La première chose à faire, c’est d’être à l’écoute de ces diversités. Quand on fait les annonces lors des cultes ou qu’on donne des illustrations dans les messages, il faut prendre en compte la diversité afin de s’adresser à tous nos frères et sœurs. Par exemple, étant marié à une épouse sud-coréenne avec une culture plus communautaire, j’évoque souvent nos différences de réactions sur des situations diverses de la vie. En sachant que la moitié de l’assemblée va probablement davantage s’identifier à mon épouse en raison d’un arrière-plan culturel communautaire semblable au sien. Si nous voulons éviter le piège du jugement, il nous faut apprendre et aider nos membres d’églises à se comprendre les uns les autres. Nous avons mis en place à plusieurs reprises des ateliers où l’on abordait un thème (couple, argent, éducation, piété, etc.) avec un regard multiculturel. 

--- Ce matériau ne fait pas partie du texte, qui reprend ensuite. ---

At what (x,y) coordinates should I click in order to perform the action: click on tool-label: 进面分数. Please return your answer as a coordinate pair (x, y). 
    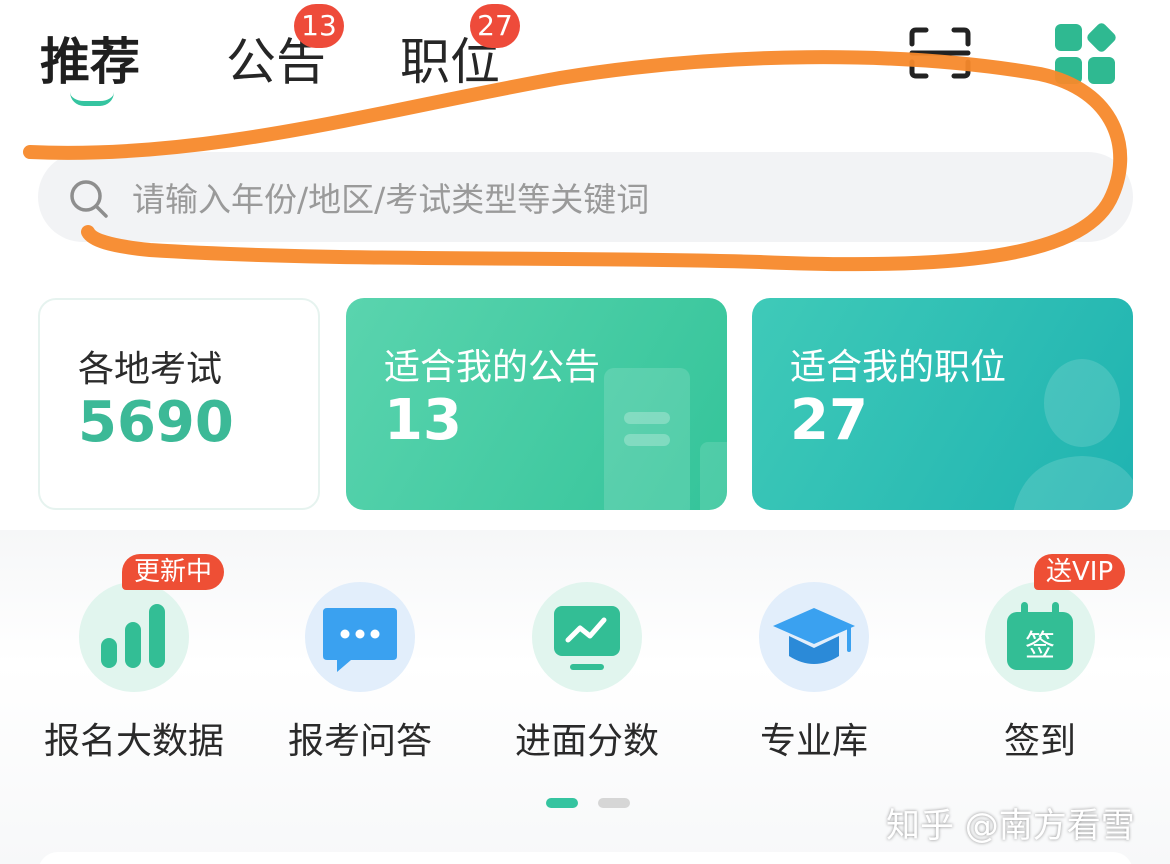
    Looking at the image, I should click on (586, 742).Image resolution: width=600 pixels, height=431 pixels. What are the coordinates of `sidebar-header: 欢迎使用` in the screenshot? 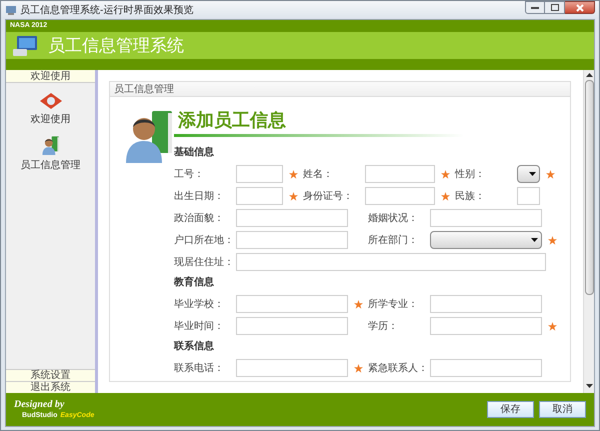 It's located at (50, 76).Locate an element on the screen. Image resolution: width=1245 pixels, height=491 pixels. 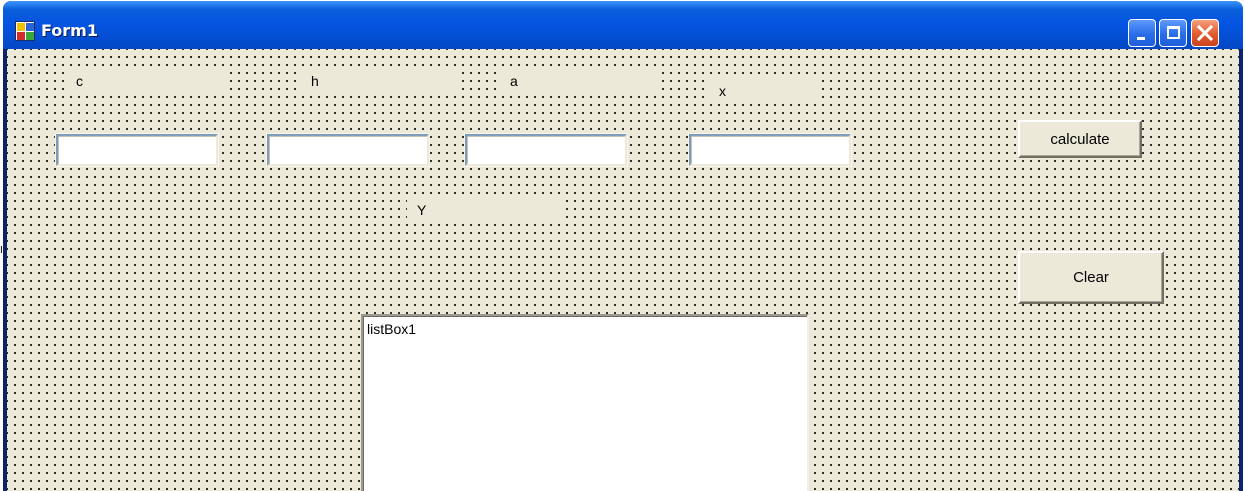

Depuis mars 2020, le relationnel dans nos églises a été mis à mal. À la rentrée de septembre 2021, nous voulons accentuer encore plus les groupes de maisons, car c’est là où l’on peut vivre des relations de qualité. Nous prévoyons une série pour nos cultes et les Groupes de maison autour d’Ephésiens. C’est ce type de lettre qui nous enseigne l’équilibre sur lequel on peut bâtir la diversité. Apprendre à vivre ensemble, ce n’est pas quelque chose que l’on règle en prêchant une fois sur le sujet. Nous avons sans cesse besoin de rappels. 

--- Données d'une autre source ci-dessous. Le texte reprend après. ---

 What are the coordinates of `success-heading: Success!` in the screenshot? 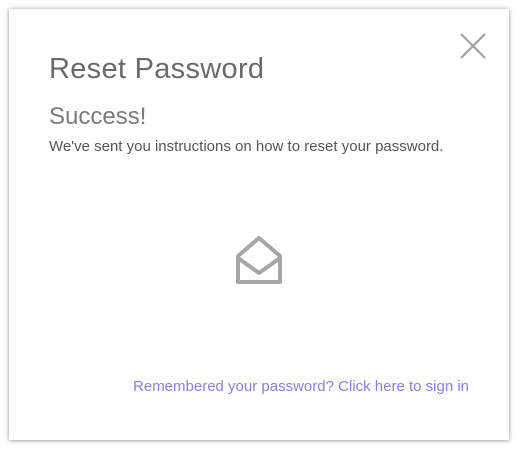 It's located at (98, 116).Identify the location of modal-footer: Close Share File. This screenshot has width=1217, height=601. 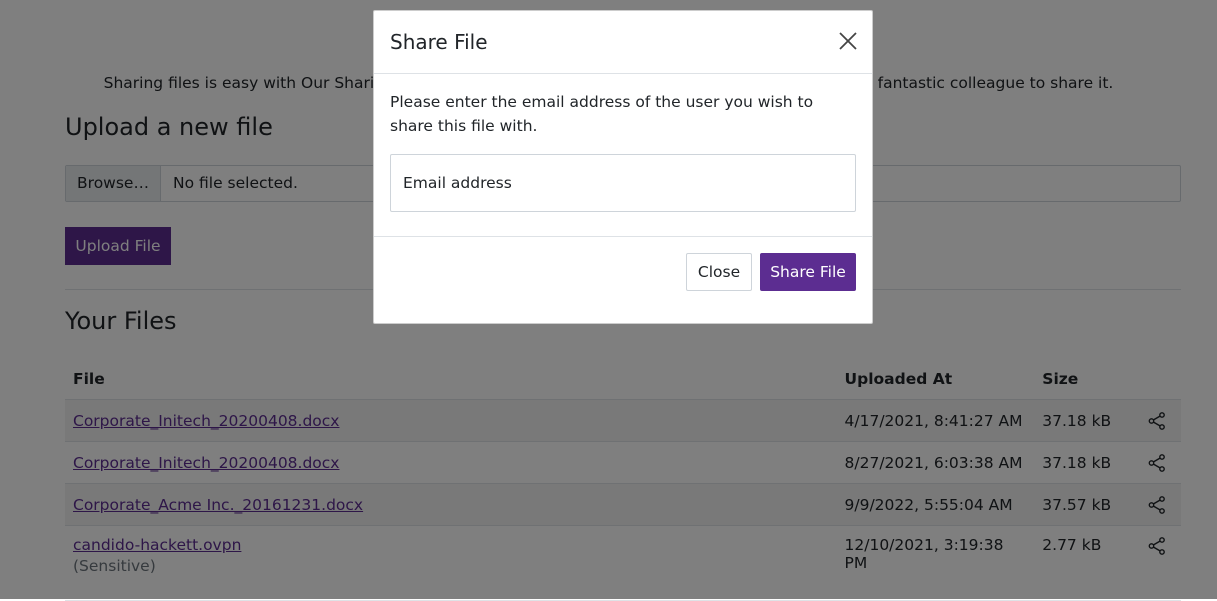
(623, 272).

Est-ce que vous allez continuer à proposer votre culte en vidéo pour ceux qui ne viendraient pas en présentiel ? 

C’est justement le dossier de notre journée de réflexion avec notre équipe d’anciens. Quelle devrait être la place de la vidéo dans notre Eglise suite au Covid-19? Ce que l’on sait aujourd’hui c’est que les technologies prennent une place de plus en plus importante dans la vie de nos concitoyens. Que l’on s’en réjouisse ou pas, nous ne pouvons pas sous-estimer cette évolution actuelle. Chaque église doit mener sa réflexion sur la place et l’usage de la vidéo et des technologies numériques, réseaux sociaux. Maintenant, plusieurs membres de notre Eglise qui travaillent dans le milieu de la vidéo nous ont particulièrement sensibilisés au fait que la vidéo ce n’est pas simplement filmer ce qui se passe en présentiel puis le mettre en ligne sur Youtube. Nous voulons réfléchir davantage aux formats et aux contenus propres à la vidéo, qui répondent à des règles et paramètres spécifiques. Nous aimerions tendre vers une approche de la vidéo comme une passerelle vers nos amis non-chrétiens.

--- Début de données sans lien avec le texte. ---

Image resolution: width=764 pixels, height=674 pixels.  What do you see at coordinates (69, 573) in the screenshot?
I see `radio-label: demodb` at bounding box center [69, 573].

Comment pouvons-nous toucher des personnes nouvelles par la vidéo et en particulier celles qui vivent à proximité de l’Église locale ? Quelles sont les questions que nos concitoyens se posent et auxquelles nous pourrions essayer de répondre par un support vidéo, via des réseaux sociaux et dans une approche d’évangélisation ? Nous savons tous qu’aujourd’hui quand les gens se posent des questions, leurs premiers réflexes sont de demander à Google ou à Youtube. Cette évolution profonde de notre société exige une réflexion pour trouver une voie fidèle à la Parole de Dieu et pertinente pour notre société.